--- Exercise details ---
Repeat each entry in full, exactly.

--- Extracted information ---
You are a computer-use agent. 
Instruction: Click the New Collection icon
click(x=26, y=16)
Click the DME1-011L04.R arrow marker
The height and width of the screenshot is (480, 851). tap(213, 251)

--- The completed task ---
You are a computer-use agent. 
Instruction: Click the New Collection icon
click(x=26, y=16)
Click the DME1-011L04.R arrow marker
The height and width of the screenshot is (480, 851). tap(213, 251)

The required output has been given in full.